TEXT SEGMENT:
******
Captivating classrooms: Learning experiences that engage
With technology in nearly every pocket, it's harder to keep students engaged in class. Our experts look for ways to teach digital natives with the tools they understand.
The days where students only sit in rows, face a lecturer at the front of the room and scribble notes with pen and paper are done. As the scholarship of teaching and learning progresses, researchers are finding innovative methods to engage students – from those studying geography using their iPhones to help understand a sense of place to instructors using iPads to capture and share their thoughts in real time as they grade papers.
While students in some classes still sit in lecture halls, eyes front and pen (or laptop) in hand, others are learning by doing, or, with the help of live streaming video, even engaging in a little friendly competition with their professor.
Faculty at UCalgary are throwing open the doors of pedagogy to incorporate technology, innovation and just plain fun. And by doing so, they’re developing exciting new methods to keep students (and themselves) engaged.
******
SUPPLIED INFORMATION:
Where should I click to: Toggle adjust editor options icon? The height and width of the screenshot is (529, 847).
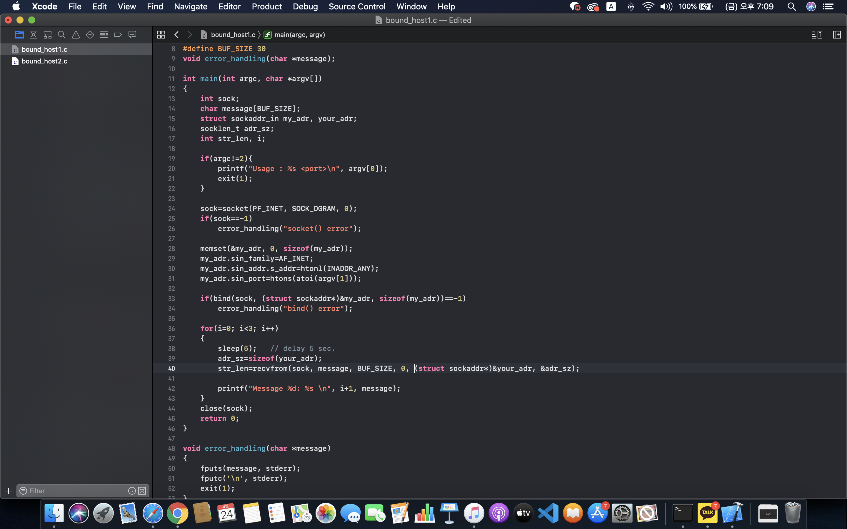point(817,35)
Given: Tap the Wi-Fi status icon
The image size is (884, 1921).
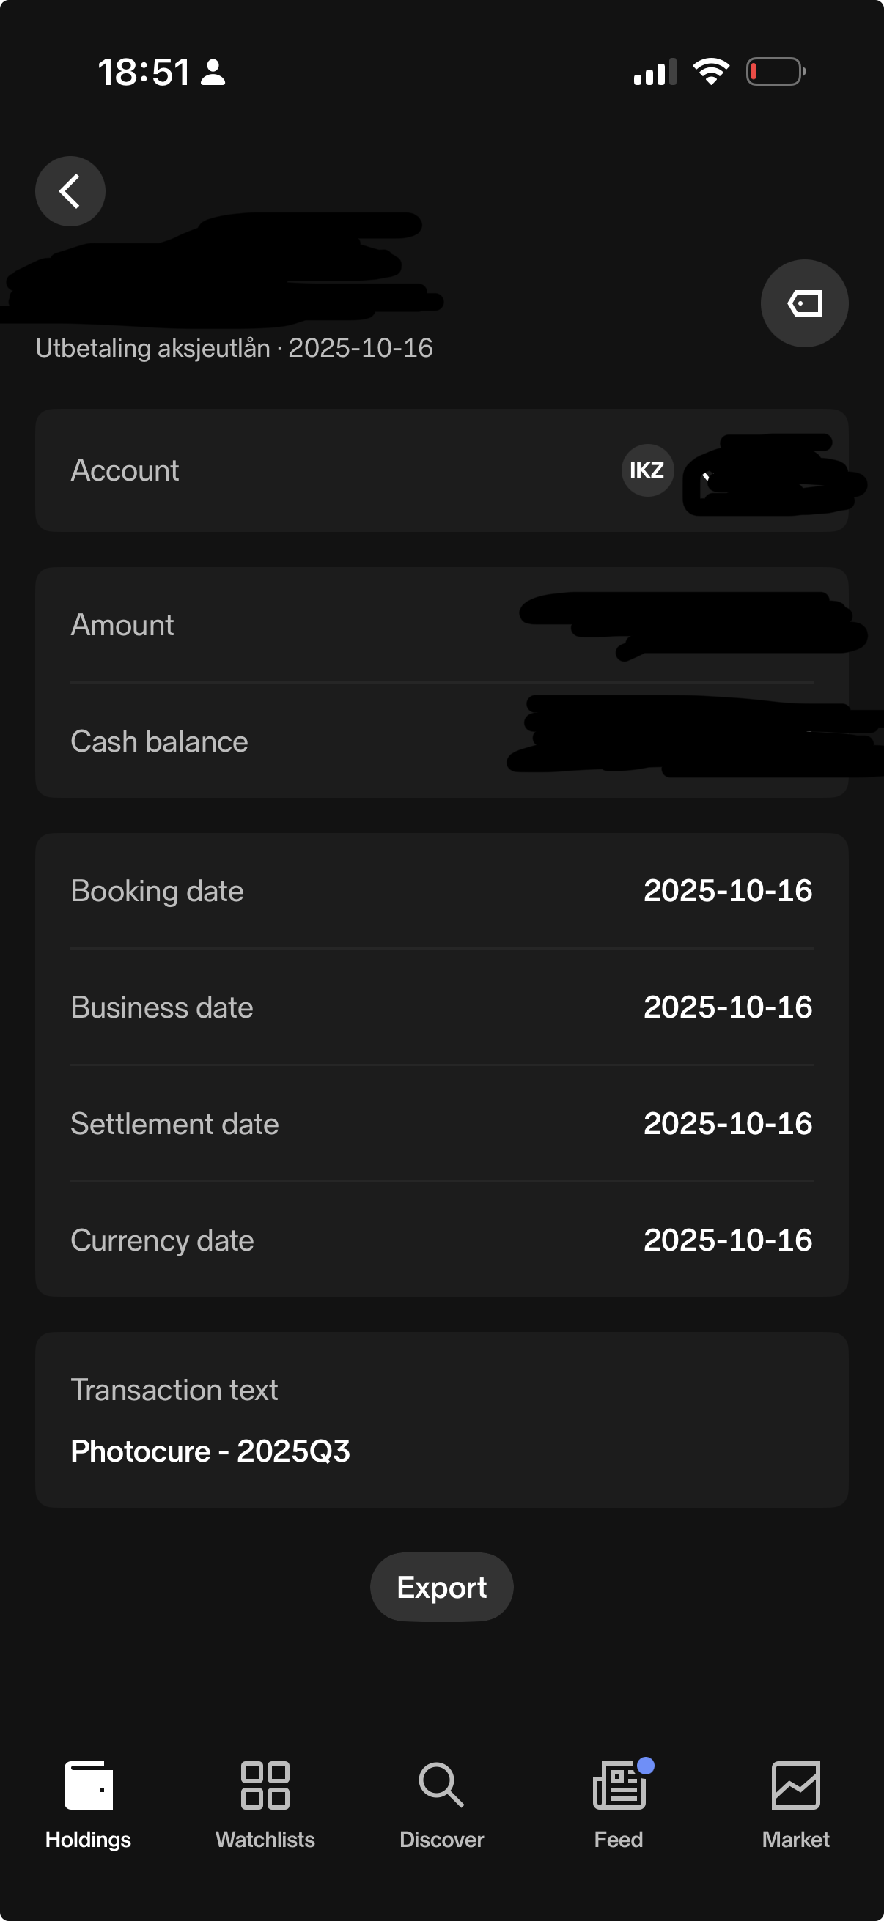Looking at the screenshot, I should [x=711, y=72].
******
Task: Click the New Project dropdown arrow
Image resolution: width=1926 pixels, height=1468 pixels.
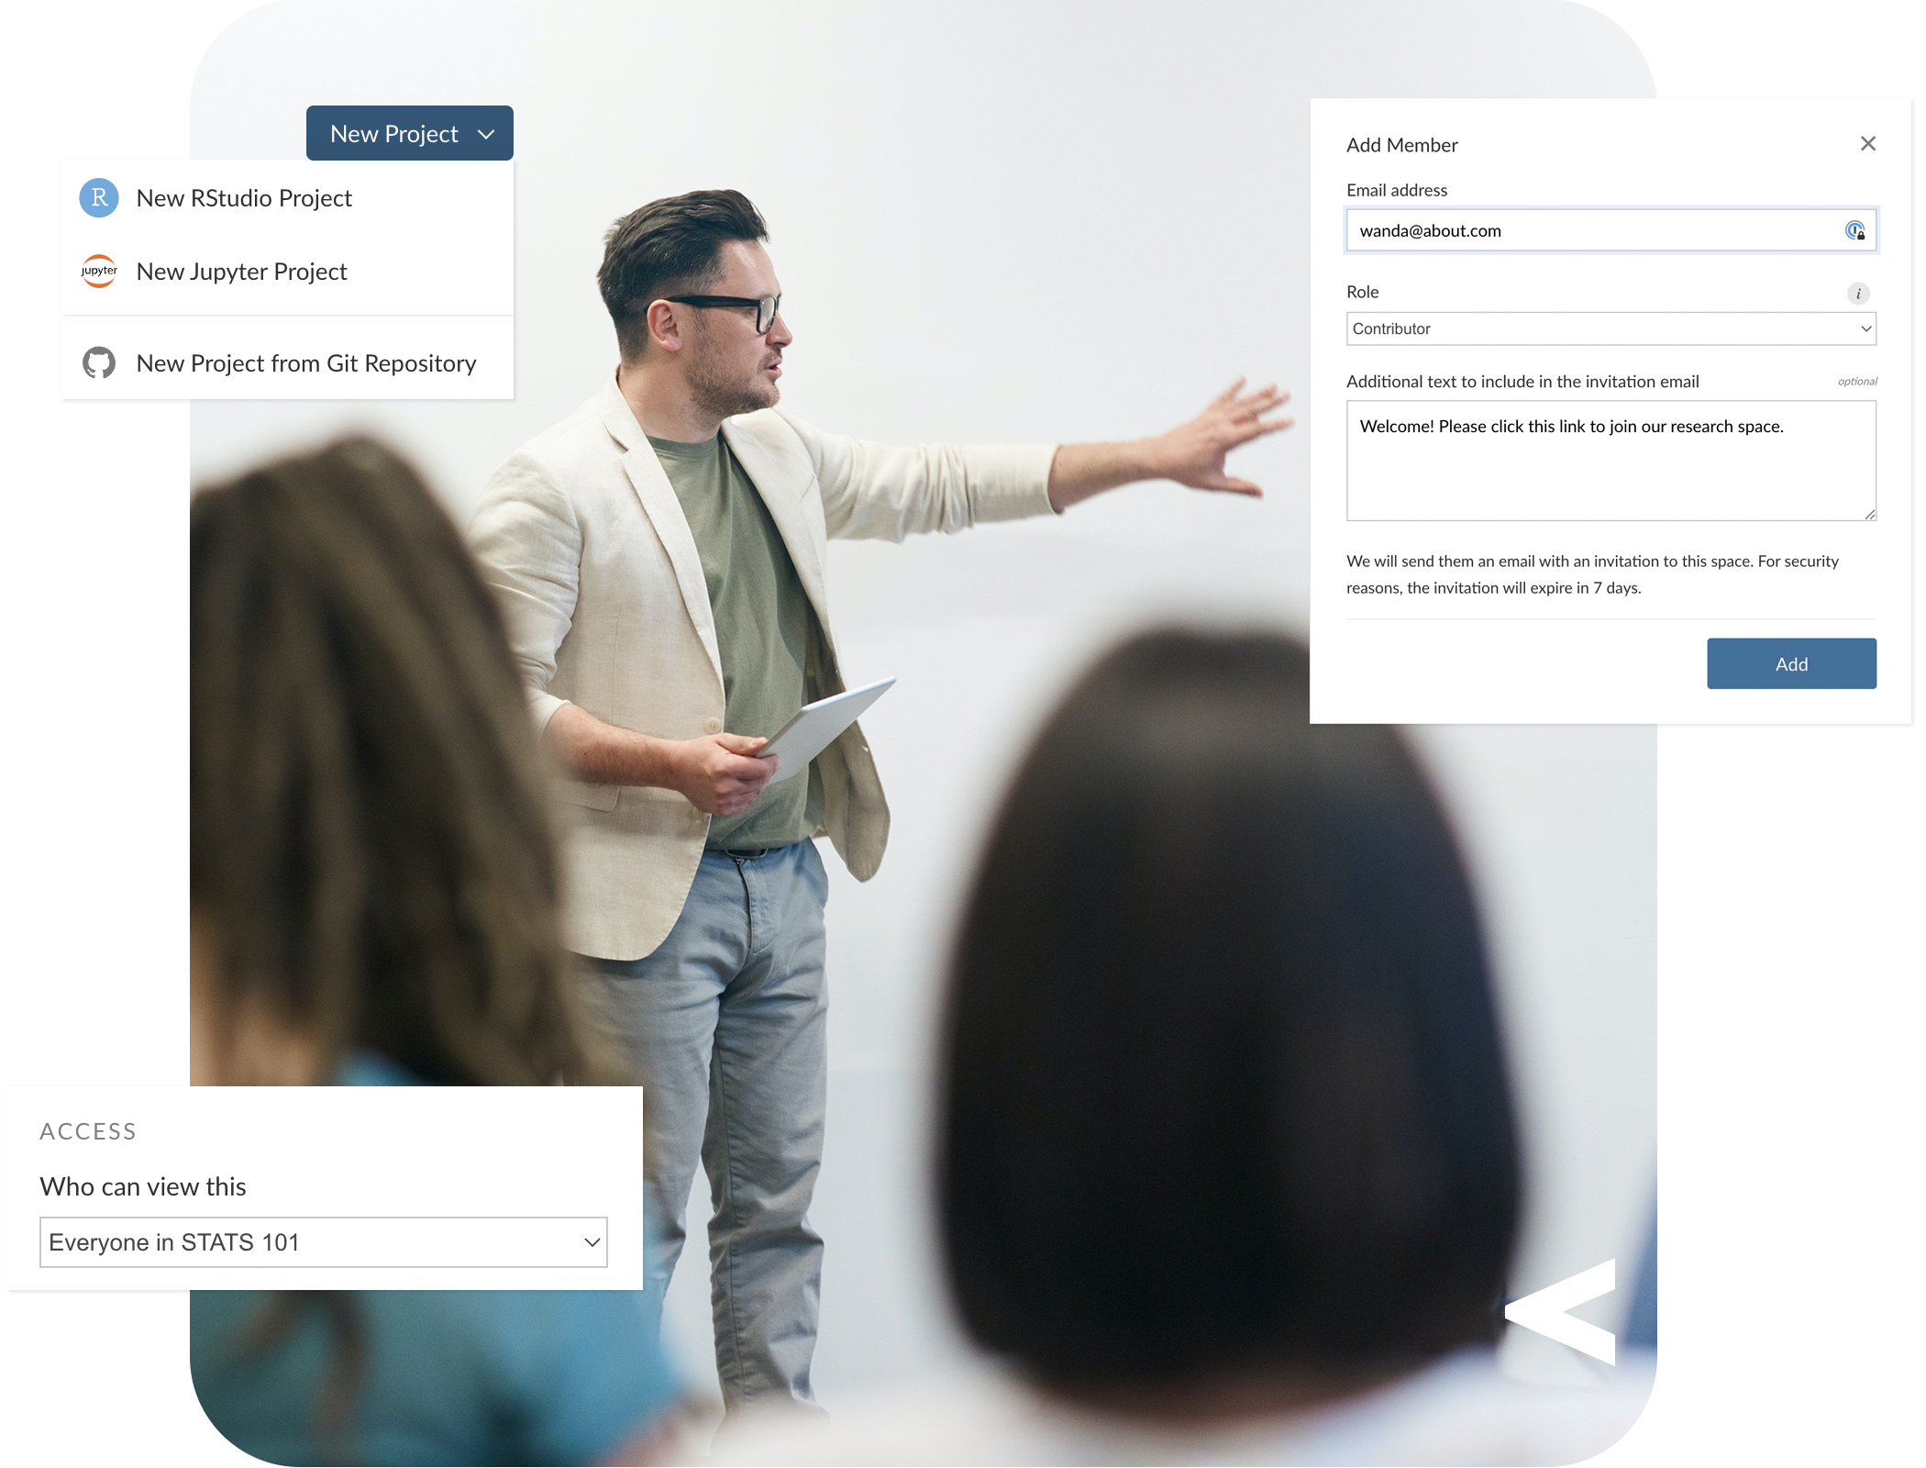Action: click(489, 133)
******
REQUIRED WORK:
1. Please list every electronic device the article on engaging classrooms names.
2. Extend the article on engaging classrooms beyond its final paragraph.

RESPONSES BY TASK:
1. iPhones, iPads, laptop

2.
#homework: Incorporating selfies in assignments
Professors have been using photography to teach for nearly a century but these days, with cameras in every pocket, more faculty are working with the ubiquitous smartphone to help educate their students.
“We’re turning the selfie into a tool to have students learn about the environment they’re in,” says Dianne Draper, a professor in UCalgary's Department of Geography, one of many faculty across campus using “disruptive technology” to complement courses including archaeology, earth sciences and geography.
“Students are often preoccupied with grades and they tend to miss the bigger picture in many courses,” she says. “We’re trying to figure out ways to engage students more effectively with the content of the course so they get excited about what they’re actually learning.”
Sometimes, that means handing in a few selfies as part of a photo essay. In a recent environmental geography class, for example, Draper had her students take selfies with and/or pictures of greenery and other biophilic design elements amidst the steel, glass and concrete in downtown Calgary.
On a group study program in Italy, Draper’s colleagues Andrea Freeman, Darren Sjogren and Aaron Williams had their students photograph ancient and contemporary infrastructure built to protect against natural hazards, such as earthquakes and landslides.
“Photography encourages students to look closely at the surrounding environment,” says Draper. “They identify concepts and literature that’s discussed in class and communicate a ‘scientific’ story.”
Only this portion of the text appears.